# Activity
Beneath this sentence is a set of records; write each of them out exactly.

[Collected data entries]
- Opening Delimiter -
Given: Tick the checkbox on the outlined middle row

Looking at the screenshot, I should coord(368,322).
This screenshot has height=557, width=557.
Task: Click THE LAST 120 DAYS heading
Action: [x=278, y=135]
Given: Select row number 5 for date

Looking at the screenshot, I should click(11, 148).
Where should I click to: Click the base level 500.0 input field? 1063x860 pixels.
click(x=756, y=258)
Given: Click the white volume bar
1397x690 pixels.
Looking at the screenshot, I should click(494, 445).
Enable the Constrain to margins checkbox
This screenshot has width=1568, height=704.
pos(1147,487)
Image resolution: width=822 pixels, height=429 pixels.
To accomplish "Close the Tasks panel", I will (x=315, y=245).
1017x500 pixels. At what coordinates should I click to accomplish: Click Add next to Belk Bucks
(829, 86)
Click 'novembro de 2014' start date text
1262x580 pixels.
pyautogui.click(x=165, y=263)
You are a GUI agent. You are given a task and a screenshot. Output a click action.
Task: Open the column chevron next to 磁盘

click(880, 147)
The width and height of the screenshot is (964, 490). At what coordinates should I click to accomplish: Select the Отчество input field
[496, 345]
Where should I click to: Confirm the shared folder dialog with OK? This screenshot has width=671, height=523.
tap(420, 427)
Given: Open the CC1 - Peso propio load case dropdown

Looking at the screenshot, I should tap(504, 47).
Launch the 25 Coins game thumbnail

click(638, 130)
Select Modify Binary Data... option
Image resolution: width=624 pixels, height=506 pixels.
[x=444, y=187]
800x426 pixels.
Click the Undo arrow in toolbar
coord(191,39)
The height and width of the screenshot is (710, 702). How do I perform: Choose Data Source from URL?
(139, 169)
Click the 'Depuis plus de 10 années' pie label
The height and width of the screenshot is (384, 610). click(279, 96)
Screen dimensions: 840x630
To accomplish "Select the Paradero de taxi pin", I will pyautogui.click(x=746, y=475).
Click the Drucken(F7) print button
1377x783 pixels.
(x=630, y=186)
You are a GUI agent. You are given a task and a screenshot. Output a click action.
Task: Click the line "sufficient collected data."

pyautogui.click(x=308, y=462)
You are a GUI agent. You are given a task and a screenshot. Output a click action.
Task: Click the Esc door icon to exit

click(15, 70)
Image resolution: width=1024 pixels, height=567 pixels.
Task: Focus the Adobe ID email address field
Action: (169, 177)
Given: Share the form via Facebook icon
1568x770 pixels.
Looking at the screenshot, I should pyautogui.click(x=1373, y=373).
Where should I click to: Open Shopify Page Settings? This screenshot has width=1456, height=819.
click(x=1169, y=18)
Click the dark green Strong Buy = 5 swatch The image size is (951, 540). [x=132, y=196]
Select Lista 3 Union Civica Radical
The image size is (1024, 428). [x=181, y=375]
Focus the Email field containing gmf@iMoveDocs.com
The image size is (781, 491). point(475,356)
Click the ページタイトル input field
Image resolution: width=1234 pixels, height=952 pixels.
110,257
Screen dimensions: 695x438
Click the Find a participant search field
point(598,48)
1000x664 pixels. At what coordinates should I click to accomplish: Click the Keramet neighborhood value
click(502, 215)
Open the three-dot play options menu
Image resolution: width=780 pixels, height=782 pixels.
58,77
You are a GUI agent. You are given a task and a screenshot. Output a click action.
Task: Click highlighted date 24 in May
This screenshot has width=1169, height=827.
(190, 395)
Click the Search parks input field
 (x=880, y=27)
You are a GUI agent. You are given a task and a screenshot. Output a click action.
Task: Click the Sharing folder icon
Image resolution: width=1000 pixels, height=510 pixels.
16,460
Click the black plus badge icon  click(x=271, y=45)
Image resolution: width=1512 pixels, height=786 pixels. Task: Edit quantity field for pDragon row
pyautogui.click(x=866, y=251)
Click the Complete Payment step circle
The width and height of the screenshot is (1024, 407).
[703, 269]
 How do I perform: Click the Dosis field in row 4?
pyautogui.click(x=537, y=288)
- Closing Delimiter -
# Your response
Given: Tick the checkbox on the outlined middle row

Looking at the screenshot, I should coord(368,322).
This screenshot has height=557, width=557.
Task: Click THE LAST 120 DAYS heading
Action: [x=278, y=135]
Given: Select row number 5 for date

Looking at the screenshot, I should click(11, 148).
Where should I click to: Click the base level 500.0 input field? 1063x860 pixels.
click(x=756, y=258)
Given: Click the white volume bar
1397x690 pixels.
Looking at the screenshot, I should click(494, 445).
Enable the Constrain to margins checkbox
This screenshot has width=1568, height=704.
pos(1147,487)
Image resolution: width=822 pixels, height=429 pixels.
To accomplish "Close the Tasks panel", I will (x=315, y=245).
1017x500 pixels. At what coordinates should I click to accomplish: Click Add next to Belk Bucks
(829, 86)
Click 'novembro de 2014' start date text
1262x580 pixels.
pyautogui.click(x=165, y=263)
You are a GUI agent. You are given a task and a screenshot. Output a click action.
Task: Open the column chevron next to 磁盘

click(880, 147)
The width and height of the screenshot is (964, 490). At what coordinates should I click to accomplish: Select the Отчество input field
[496, 345]
Where should I click to: Confirm the shared folder dialog with OK? This screenshot has width=671, height=523.
tap(420, 427)
Given: Open the CC1 - Peso propio load case dropdown

Looking at the screenshot, I should tap(504, 47).
Launch the 25 Coins game thumbnail

click(638, 130)
Select Modify Binary Data... option
Image resolution: width=624 pixels, height=506 pixels.
[x=444, y=187]
800x426 pixels.
Click the Undo arrow in toolbar
coord(191,39)
The height and width of the screenshot is (710, 702). How do I perform: Choose Data Source from URL?
(139, 169)
Click the 'Depuis plus de 10 années' pie label
The height and width of the screenshot is (384, 610). click(279, 96)
Screen dimensions: 840x630
To accomplish "Select the Paradero de taxi pin", I will pyautogui.click(x=746, y=475).
Click the Drucken(F7) print button
1377x783 pixels.
(x=630, y=186)
You are a GUI agent. You are given a task and a screenshot. Output a click action.
Task: Click the line "sufficient collected data."

pyautogui.click(x=308, y=462)
You are a GUI agent. You are given a task and a screenshot. Output a click action.
Task: Click the Esc door icon to exit

click(15, 70)
Image resolution: width=1024 pixels, height=567 pixels.
Task: Focus the Adobe ID email address field
Action: (169, 177)
Given: Share the form via Facebook icon
1568x770 pixels.
Looking at the screenshot, I should pyautogui.click(x=1373, y=373).
Where should I click to: Open Shopify Page Settings? This screenshot has width=1456, height=819.
click(x=1169, y=18)
Click the dark green Strong Buy = 5 swatch The image size is (951, 540). [x=132, y=196]
Select Lista 3 Union Civica Radical
The image size is (1024, 428). [x=181, y=375]
Focus the Email field containing gmf@iMoveDocs.com
The image size is (781, 491). point(475,356)
Click the ページタイトル input field
Image resolution: width=1234 pixels, height=952 pixels.
110,257
Screen dimensions: 695x438
Click the Find a participant search field
point(598,48)
1000x664 pixels. At what coordinates should I click to accomplish: Click the Keramet neighborhood value
click(502, 215)
Open the three-dot play options menu
Image resolution: width=780 pixels, height=782 pixels.
58,77
You are a GUI agent. You are given a task and a screenshot. Output a click action.
Task: Click highlighted date 24 in May
This screenshot has width=1169, height=827.
(190, 395)
Click the Search parks input field
 (x=880, y=27)
You are a GUI agent. You are given a task and a screenshot. Output a click action.
Task: Click the Sharing folder icon
Image resolution: width=1000 pixels, height=510 pixels.
16,460
Click the black plus badge icon  click(x=271, y=45)
Image resolution: width=1512 pixels, height=786 pixels. Task: Edit quantity field for pDragon row
pyautogui.click(x=866, y=251)
Click the Complete Payment step circle
The width and height of the screenshot is (1024, 407).
[703, 269]
 How do I perform: Click the Dosis field in row 4?
pyautogui.click(x=537, y=288)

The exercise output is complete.